Asked by Anonymous at 11:56 PM on Sep. 20, 2009 in Relationships

This question is closed.
Answers (10)
  • I think that if they want to see her they should spend the money to come to you guys or pay for you to see them. That seriously can't think you are selfish because of it. I mean that's a lot of money.
    heartfrommyson

    Answer by heartfrommyson at 11:59 PM on Sep. 20, 2009

  • No.

    Invite them to visit you. If you get flack,tell them you dont' want to expose your child to the germs on an airplane...especially with Swine Flu.

    Then we'll see who really wants to see her. (If they come to your house.)
    07upsydaisy

    Answer by 07upsydaisy at 11:59 PM on Sep. 20, 2009

  • If you are selfish, then so am I. My nusband is stationed in California for a few months and I am back in NC. He wants me to fly out there with our 14 month old but I refuse because I just don't think i can handle the plane ride (plus the expense). Don't get me wrong, I miss him, but I don't think the trip is worth the hassle at this point.
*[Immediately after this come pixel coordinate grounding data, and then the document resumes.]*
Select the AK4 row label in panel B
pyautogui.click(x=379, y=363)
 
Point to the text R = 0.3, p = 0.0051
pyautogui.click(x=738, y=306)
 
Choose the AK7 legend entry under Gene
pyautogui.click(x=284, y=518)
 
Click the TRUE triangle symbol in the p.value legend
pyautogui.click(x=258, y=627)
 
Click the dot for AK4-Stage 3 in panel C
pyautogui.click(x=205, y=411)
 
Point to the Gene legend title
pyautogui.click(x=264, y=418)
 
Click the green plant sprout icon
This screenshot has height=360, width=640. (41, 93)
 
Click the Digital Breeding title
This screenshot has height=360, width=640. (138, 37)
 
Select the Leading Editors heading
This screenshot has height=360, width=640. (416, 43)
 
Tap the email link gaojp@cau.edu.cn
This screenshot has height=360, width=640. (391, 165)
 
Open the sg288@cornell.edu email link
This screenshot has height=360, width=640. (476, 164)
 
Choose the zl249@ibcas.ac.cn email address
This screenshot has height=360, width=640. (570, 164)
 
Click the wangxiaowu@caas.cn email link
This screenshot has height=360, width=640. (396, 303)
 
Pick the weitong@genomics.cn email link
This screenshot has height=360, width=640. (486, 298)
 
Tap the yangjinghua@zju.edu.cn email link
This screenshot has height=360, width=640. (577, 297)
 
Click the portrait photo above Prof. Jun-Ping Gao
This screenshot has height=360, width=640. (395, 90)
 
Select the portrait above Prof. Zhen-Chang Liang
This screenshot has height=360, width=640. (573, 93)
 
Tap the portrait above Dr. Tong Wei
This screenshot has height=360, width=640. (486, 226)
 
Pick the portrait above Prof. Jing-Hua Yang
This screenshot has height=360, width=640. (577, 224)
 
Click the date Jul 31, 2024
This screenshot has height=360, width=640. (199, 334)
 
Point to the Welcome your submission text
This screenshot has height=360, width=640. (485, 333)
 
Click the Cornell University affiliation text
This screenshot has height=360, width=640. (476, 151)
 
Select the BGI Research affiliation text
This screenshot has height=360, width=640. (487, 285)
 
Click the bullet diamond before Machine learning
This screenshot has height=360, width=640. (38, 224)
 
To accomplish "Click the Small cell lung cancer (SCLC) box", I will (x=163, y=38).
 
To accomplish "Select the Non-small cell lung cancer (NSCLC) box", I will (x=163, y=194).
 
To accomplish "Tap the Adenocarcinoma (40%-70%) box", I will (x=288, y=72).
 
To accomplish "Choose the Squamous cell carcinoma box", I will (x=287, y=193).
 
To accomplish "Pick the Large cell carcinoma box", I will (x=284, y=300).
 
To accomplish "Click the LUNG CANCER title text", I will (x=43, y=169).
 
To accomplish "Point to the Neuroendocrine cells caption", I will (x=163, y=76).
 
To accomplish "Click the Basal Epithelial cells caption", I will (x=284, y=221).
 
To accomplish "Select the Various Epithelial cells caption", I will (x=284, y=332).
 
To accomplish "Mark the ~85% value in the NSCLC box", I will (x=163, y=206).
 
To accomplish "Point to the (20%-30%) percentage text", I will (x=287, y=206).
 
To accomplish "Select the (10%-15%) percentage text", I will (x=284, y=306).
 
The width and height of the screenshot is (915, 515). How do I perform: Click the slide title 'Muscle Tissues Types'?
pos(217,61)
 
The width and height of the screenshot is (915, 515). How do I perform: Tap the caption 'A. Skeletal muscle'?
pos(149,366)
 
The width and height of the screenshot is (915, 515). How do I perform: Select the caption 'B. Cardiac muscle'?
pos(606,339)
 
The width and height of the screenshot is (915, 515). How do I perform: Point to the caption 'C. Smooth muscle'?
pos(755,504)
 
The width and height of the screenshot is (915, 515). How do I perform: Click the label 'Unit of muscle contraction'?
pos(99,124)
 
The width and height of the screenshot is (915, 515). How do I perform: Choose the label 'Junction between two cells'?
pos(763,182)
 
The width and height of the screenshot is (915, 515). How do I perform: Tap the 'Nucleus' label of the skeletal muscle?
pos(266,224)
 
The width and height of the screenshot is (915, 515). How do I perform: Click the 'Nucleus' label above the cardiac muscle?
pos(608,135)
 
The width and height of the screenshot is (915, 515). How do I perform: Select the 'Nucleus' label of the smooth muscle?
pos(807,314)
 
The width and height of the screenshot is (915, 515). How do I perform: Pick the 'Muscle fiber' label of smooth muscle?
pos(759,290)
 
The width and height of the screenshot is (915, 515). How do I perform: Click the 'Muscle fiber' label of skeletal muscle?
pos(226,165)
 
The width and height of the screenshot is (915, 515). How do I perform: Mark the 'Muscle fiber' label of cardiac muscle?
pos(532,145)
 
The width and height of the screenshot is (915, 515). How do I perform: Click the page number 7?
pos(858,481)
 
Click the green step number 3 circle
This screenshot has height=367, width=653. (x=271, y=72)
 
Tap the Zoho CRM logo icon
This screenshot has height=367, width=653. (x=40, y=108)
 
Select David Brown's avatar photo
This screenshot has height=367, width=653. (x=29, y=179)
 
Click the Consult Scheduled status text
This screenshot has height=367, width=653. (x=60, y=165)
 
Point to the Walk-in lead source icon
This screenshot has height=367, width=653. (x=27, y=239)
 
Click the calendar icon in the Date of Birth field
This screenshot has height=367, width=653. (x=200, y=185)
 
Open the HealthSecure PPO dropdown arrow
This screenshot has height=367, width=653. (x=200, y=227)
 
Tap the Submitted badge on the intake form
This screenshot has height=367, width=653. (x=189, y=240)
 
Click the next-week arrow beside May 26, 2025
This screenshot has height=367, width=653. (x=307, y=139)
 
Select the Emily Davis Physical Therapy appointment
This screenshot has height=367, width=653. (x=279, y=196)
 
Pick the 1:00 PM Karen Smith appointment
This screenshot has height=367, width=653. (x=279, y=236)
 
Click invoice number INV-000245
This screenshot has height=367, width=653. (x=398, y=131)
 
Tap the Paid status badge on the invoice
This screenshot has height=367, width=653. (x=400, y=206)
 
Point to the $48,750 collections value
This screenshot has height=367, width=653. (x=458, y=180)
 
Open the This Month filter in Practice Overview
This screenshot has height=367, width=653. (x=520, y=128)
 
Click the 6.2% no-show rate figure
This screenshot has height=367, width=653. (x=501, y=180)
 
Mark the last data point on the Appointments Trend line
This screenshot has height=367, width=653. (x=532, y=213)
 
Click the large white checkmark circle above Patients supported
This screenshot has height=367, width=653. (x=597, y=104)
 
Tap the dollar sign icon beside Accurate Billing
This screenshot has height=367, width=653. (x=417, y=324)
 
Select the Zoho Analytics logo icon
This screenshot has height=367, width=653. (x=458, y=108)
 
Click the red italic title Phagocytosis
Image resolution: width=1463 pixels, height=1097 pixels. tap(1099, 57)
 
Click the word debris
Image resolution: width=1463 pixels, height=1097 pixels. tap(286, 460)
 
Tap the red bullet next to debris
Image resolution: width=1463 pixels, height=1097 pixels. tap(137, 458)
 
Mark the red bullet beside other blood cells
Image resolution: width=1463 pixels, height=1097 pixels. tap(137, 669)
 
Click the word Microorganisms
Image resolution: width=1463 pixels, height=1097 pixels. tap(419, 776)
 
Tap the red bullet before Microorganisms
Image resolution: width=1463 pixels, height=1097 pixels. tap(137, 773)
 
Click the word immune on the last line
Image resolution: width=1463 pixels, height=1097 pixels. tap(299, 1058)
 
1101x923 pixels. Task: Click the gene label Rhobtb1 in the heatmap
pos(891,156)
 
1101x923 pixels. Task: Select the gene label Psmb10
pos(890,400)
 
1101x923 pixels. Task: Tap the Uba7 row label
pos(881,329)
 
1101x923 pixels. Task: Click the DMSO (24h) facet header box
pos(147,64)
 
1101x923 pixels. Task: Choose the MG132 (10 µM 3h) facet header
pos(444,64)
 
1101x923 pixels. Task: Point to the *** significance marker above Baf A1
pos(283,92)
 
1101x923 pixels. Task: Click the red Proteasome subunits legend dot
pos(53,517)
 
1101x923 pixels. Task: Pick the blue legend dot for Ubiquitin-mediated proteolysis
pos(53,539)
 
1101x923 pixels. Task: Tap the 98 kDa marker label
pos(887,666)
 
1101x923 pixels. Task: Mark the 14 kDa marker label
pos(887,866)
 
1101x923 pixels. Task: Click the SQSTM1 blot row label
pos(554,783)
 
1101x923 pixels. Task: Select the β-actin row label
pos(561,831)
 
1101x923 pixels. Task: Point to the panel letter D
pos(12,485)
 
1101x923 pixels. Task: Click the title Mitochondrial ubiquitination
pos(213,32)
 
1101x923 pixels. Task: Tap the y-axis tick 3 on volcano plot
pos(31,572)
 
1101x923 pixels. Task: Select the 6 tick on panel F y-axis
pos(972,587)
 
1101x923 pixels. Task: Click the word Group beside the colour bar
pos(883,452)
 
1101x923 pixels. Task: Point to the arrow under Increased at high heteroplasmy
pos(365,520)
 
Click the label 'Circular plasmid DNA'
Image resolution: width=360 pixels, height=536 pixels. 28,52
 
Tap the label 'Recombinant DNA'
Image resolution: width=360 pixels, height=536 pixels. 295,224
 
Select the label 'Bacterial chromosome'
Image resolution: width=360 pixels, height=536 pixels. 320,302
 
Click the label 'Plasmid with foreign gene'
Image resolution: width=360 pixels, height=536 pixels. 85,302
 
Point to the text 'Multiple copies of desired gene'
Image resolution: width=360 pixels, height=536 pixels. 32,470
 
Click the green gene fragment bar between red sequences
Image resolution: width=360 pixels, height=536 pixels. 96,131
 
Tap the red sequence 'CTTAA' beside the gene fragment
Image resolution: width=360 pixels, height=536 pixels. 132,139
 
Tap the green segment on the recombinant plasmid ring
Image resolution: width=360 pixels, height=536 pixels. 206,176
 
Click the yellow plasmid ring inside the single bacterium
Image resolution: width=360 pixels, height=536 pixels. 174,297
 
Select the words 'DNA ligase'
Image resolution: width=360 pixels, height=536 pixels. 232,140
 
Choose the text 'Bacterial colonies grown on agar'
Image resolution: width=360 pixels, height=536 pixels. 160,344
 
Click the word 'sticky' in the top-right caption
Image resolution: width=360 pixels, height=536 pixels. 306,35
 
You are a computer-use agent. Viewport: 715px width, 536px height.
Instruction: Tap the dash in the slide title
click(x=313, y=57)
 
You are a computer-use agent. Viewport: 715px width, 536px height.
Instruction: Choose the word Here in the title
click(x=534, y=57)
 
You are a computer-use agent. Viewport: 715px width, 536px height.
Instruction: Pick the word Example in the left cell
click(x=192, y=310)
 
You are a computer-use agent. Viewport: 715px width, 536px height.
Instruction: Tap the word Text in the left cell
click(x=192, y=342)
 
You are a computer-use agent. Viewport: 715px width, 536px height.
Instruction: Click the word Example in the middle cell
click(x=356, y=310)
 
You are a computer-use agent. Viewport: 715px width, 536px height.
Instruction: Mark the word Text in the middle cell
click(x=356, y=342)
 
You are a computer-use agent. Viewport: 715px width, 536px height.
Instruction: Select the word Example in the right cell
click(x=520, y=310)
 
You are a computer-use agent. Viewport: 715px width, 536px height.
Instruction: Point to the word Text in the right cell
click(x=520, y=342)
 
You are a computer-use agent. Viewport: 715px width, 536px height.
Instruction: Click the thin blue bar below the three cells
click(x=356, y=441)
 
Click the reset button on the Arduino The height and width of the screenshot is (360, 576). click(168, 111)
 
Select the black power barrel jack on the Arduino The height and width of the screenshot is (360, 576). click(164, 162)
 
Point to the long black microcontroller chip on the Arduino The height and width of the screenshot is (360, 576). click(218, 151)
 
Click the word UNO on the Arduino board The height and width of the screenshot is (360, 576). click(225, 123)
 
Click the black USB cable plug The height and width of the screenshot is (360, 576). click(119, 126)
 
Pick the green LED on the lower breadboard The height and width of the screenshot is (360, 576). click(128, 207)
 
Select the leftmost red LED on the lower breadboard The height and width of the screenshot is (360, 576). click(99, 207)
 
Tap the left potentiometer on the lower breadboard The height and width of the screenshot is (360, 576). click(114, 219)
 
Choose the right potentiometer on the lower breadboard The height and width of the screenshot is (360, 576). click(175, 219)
He'll be home in a few more months anyway.
    Danielle720

    Answer by Danielle720 at 12:00 AM on Sep. 21, 2009

  • i dont think it's selfish. but i can be done
    I flew to Korea with an almost 2yr old (he turned 1 while we were in korea!) that's a 10-12 non stop flight.
    outstandingLove

    Answer by outstandingLove at 12:02 AM on Sep. 21, 2009

  • You're not selfish. If they really want to see you both, maybe everyone could chip in on the expense? It'd be a lot less expensive for you and your child to fly than for all of them to fly to you, but I do understand your feelings on it. I've never flown with a child and I never want to, to be honest. If I did, I'd have to buy the child/ren their own seats and that would be even more expensive, plus you'd have to carry car seat, stroller etc... traveling nightmare even in a car, let alone a plane.
    I'd suggest that you all get together and do video so they can see her and she can see and hear them (I did this with a really close friend for years).
    lisa_ann_p

    Answer by lisa_ann_p at 12:08 AM on Sep. 21, 2009

  • hell no. u should make them to take their asses to see you! lol but seriously if you did take that plane ride, i cant imagine a 15 month sitting still and being quite for a long period of time.
    ladypyro

    Answer by ladypyro at 12:11 AM on Sep. 21, 2009

  • When I had three kids and lived in Germany (Air Force family) I wanted to let all my relatives see my new little boy who was born there. My DH couldn't get leave so I flew from Germany to Minnesota ....a long trip...with a 4 and a half year old, a 3 year old and a 11 month old. It wasn't too bad. They slept and they colored pictures and ate. They were really good kids. It was physically hard, but not too bad and the family was so happy to see them.
    Lindalu2

    Answer by Lindalu2 at 12:16 AM on Sep. 21, 2009

  • Hell no! If any of these out of town family members have had children of their own, they should know better than to make such a request. I don't think you actually said that they requested you come there but you in turn should not feel obligated to make the trip. If it is that important to these family members to meet your daughter, they should be willing to make the trip and come to her. And, I would suggest you make them feel welcome to do so and just casually say something like "I don't feel comfortable taking a plane ride with a toddler, but if you would like to come here and visit you are welcome to". That way they will know you are not rejecting the idea just the method of making it happen!!
    truthteller0722

    Answer by truthteller0722 at 12:41 AM on Sep. 21, 2009

  • Your not selfish and if I didn't have to do it I wouldn't be getting on a plane with my 16 month old son but we are stationed in Germany now so in about 2 weeks I will be taking a 16-18 hour plane ride from TX to Germany with him all by myself. I am not looking forward to it at all.
    Sammisweets

    Answer by Sammisweets at 12:53 AM on Sep. 21, 2009

  • If it was your hubby, then you should definitely go! That is the main relationship that needs the time and thoughtfulness invested into it. But, like others have said, let them come to you.